Pepe the Frog is an online cartoon character that was created by Matt Furie in 2005, and subsequently became a meme, sometimes called the "sad frog meme" and shared in social media posts by the likes of pop star Katy Perry.
But last year the US-based Anti-Defamation League (ADL) said Pepe the Frog was being used "by haters on social media to suggest racist, anti-Semitic or other bigoted notions, as a hate symbol".
"Images of the frog, variously portrayed with a Hitler-like moustache, wearing a yarmulke or a Klan hood, have proliferated in recent weeks in hateful messages aimed at Jewish and other users on Twitter," the ADL wrote in a statement.
Photos posted to Reddit show Peters signing a poster showing a Pepe modelled on Peters and holding up a Gold Card.
Asked about signing the poster today, Peters confirmed he knew about Pepe the Frog.
"Pepe started off as a pretty innocuous cartoon character and like most modern things they can be distorted and twisted and what have you," Peters said.
"And a guy asked me to [sign it]. And I know you are going to say he's racist, well if he is racist ... why would he want Winston Peters to sign his document?
"That is an image that has been used by Trump, anti-Trumpytes, a whole lot of people. It's actually meaningless. For you to say some catastrophic social disaster has occurred because I signed someone's paper being a nice guy, wished him all the best, is beyond me."
During his talk to the university students Peters questioned the media's role in pressure that led to a European Students Association at the University of Auckland to disband.
Peters said the Auckland University Students Association had made no comments supporting fascism or the Nazis, yet was effectively condemned by the Herald and others for not speaking out against fascism.
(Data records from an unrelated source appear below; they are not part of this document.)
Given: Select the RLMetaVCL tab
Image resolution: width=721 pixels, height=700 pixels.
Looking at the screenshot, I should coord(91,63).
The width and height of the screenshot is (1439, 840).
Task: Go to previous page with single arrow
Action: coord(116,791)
That showed the mainstream media's desire to suppress dissenting voices, he said.
The European club's withdrew its application to affiliate with the University of Auckland after criticism and fears it was a thinly veiled white nationalist group.
In a Facebook post the president of the fledgling club wrote it had become dangerous to continue in the face of "appalling rhetoric" and unfounded accusations of racism and racism.
Peters fielded questions on the South China Sea, TPP, the Middle East, West Papua, the housing crisis and what the weirdest Photoshop Peters had seen of himself on the internet.
"Maybe I'm too embarrassed to tell you," was the answer to the Photoshop query, before Peters warned the young audience to think twice what they put on social media.
"Whether they say it's a matter of privacy or not, if I was hiring you I'd like to know what you were like back then, and I'd just trawl through."